The tax efficient growth and attribution rules of life insurance, combined with a long time horizon, allows parents and grandparents to build a substantial nest egg that can be used by their children or grandchildren when it comes time for them to retire.

Life insurance is also an effective way to supplement education savings. The tax protection of Registered Education Savings Plans (RESPs) tops out at $50,000, so participating life insurance is another tool parents can use to top up tax-preferred education savings plans.

Participating insurance for children offers all the stability, tax and investment advantages as does insurance on an adult life. And product options such as guaranteed insurability options or policy loans create flexibility for your child’s future planning.

On its face, purchasing life insurance for a child may seem unusual. But when surveying tax-efficient options to pass down wealth to the next generation, life insurance for children can be a unique gift that can have significant long-term investment and insurance benefits

Life Insurance for Children vs.
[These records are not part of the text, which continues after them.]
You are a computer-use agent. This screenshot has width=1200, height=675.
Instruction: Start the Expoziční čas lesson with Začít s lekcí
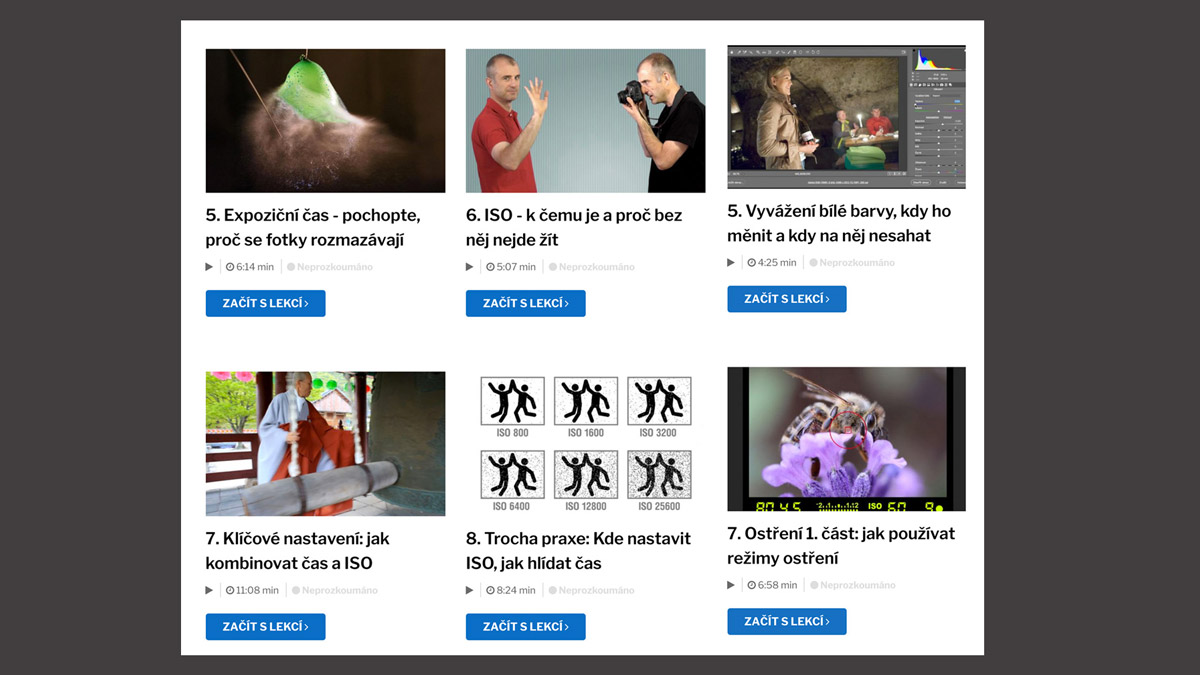pos(265,303)
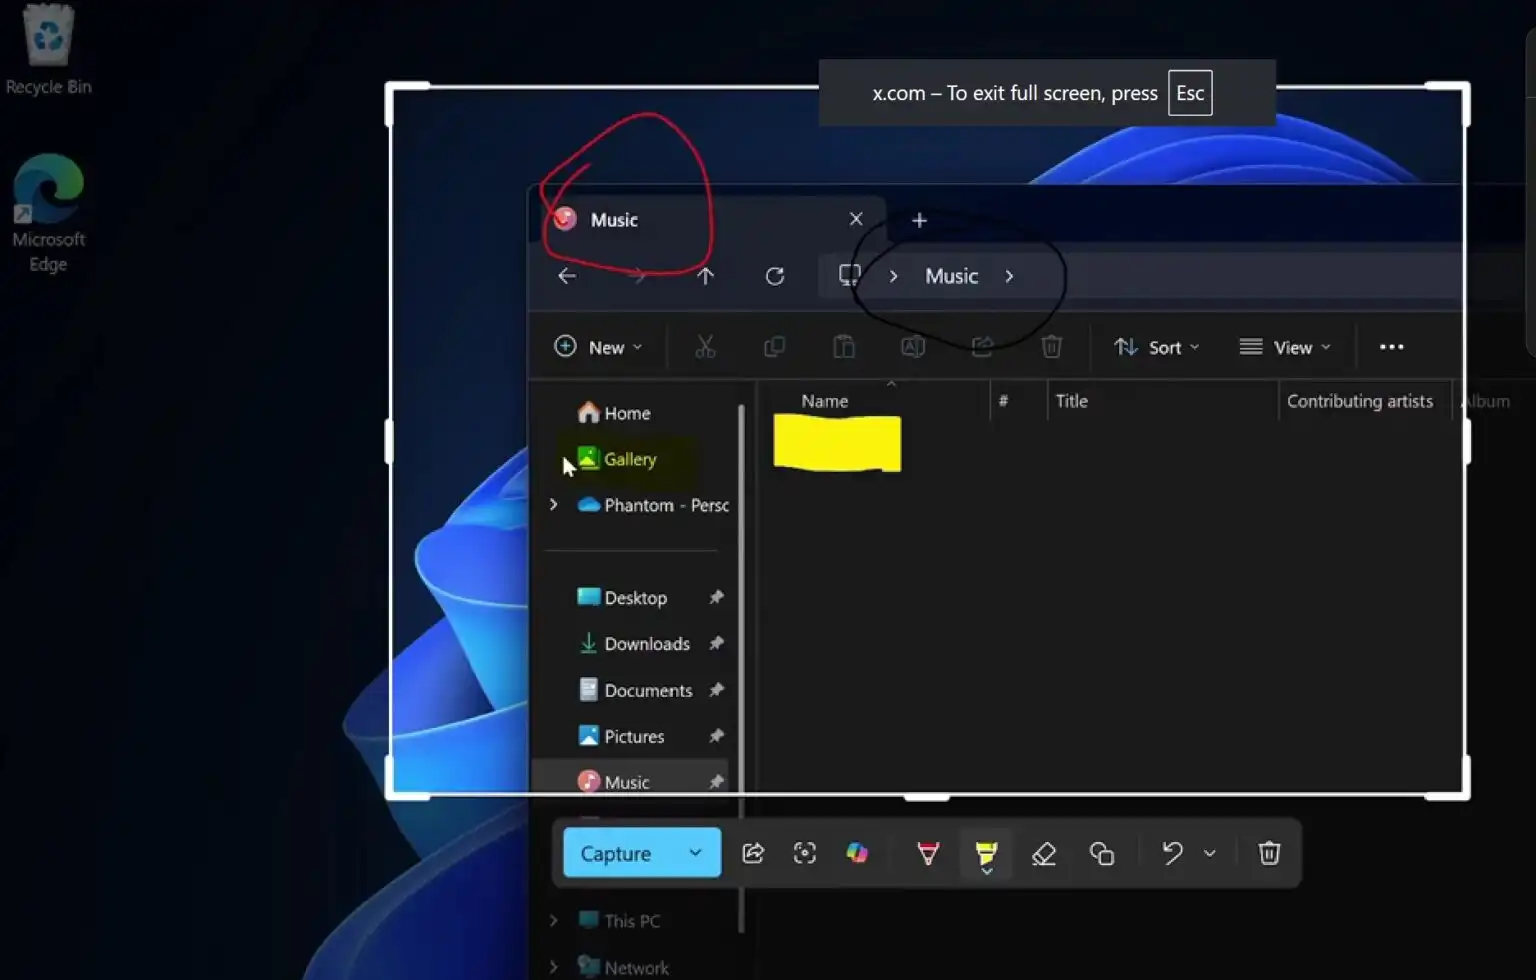Open text actions for the screenshot
Viewport: 1536px width, 980px height.
point(805,853)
In-Trust-For Investment (Informal) vs. RESP

Life Insurance for Children vs. In-Trust-For Investment (Informal) vs. RESP table

Who owns and controls the policy (including the death benefit and cash value)?

Parents can apply for a child’s life insurance policy as its owner and name the child as the insured. The owner can control all aspects of the policy. The policy owner names a beneficiary for the policy’s death benefit, which can be the same as the owner or different. A grandparent policy owner may choose to name the parents as the beneficiaries, for example. Ownership of a policy can be eventually transferred to a child, or named as a contingent owner where policy ownership is transferred to the child at the death of the parent.
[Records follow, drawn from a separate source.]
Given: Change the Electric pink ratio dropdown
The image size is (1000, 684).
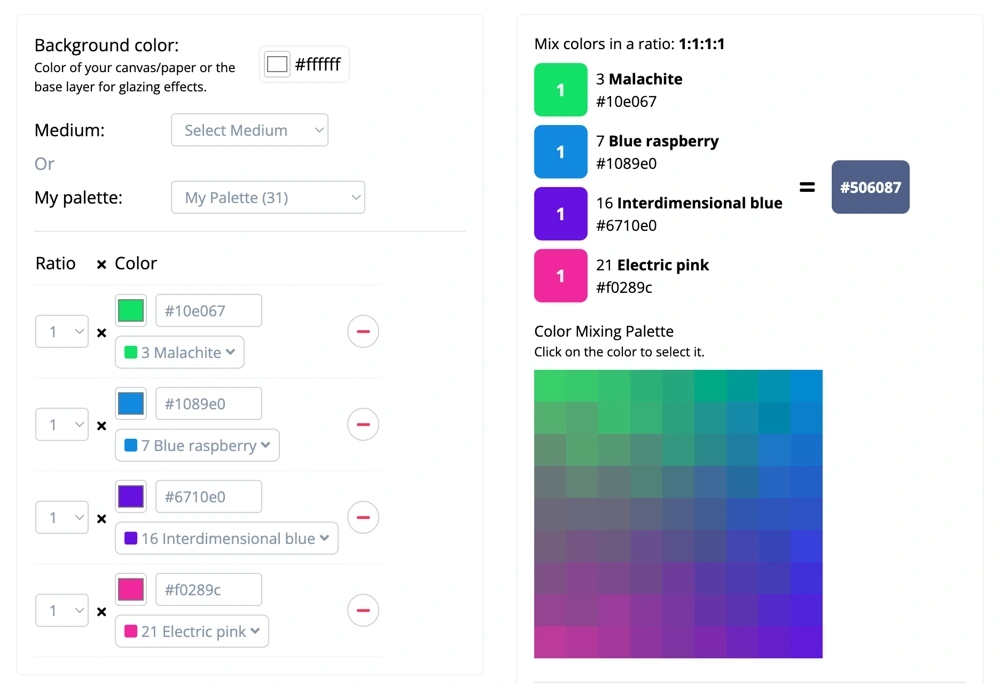Looking at the screenshot, I should click(x=62, y=610).
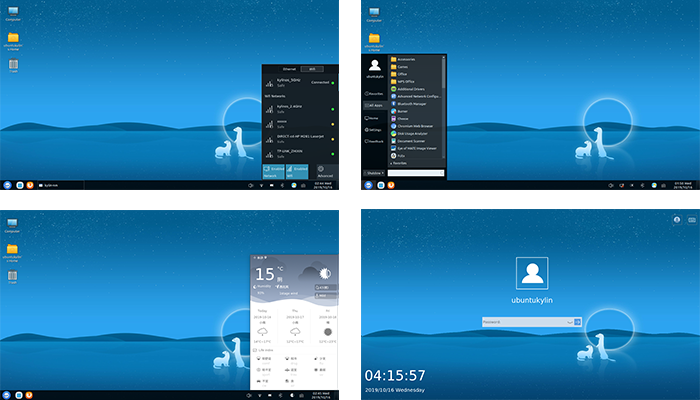Open the Shutdown dropdown in the start menu
Image resolution: width=700 pixels, height=400 pixels.
point(375,172)
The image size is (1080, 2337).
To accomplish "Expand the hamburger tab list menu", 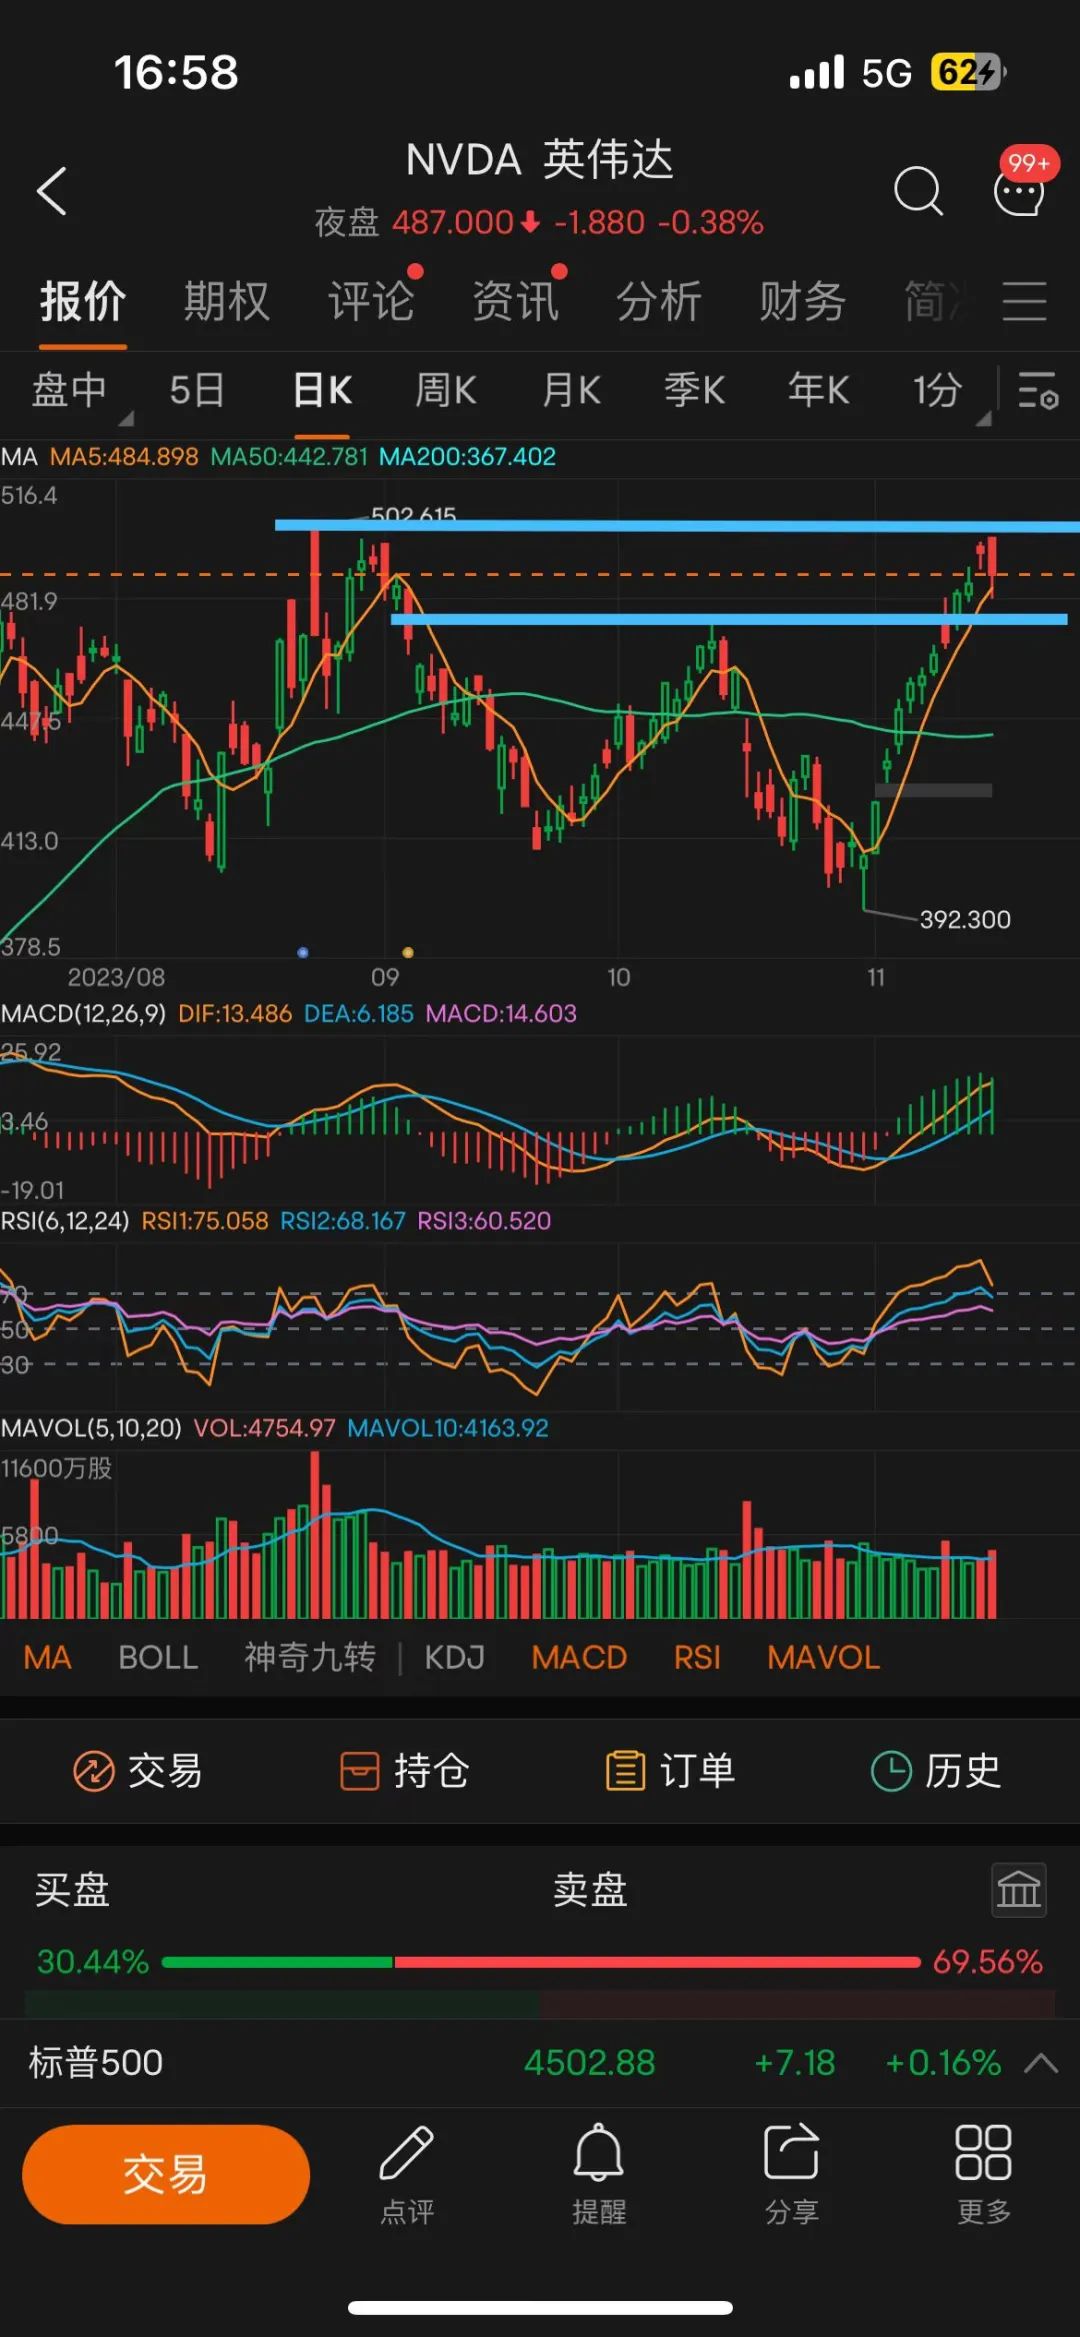I will (x=1024, y=301).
What are common options with insurance on children?

A great feature of life insurance on children is that it can provide a guaranteed foundation for your child to add more insurance later in life – no matter how their health status changes. A guaranteed insurability rider (GIR) allows the life insured to purchase additional insurance on specified option dates without providing additional medical evidence of insurability. The additional insurance may be any type of permanent individual life insurance and premiums are based on the same class of risk as the basic policy. Your child may also be able to use the insurance policy as a source of cash – subject to your approval as policy owner. By using policy loans or collateral loans from third party lenders, the insurance policy can function as a quick source of tax-free cash. So, through the insurance policy you’d have a readymade place to access tax-free cash if you want to help your child with university expenses or a down payment on a home.

Will medical underwriting be invasive?

For children, the underwriting process is simple. Usually, only a short medical questionnaire is required.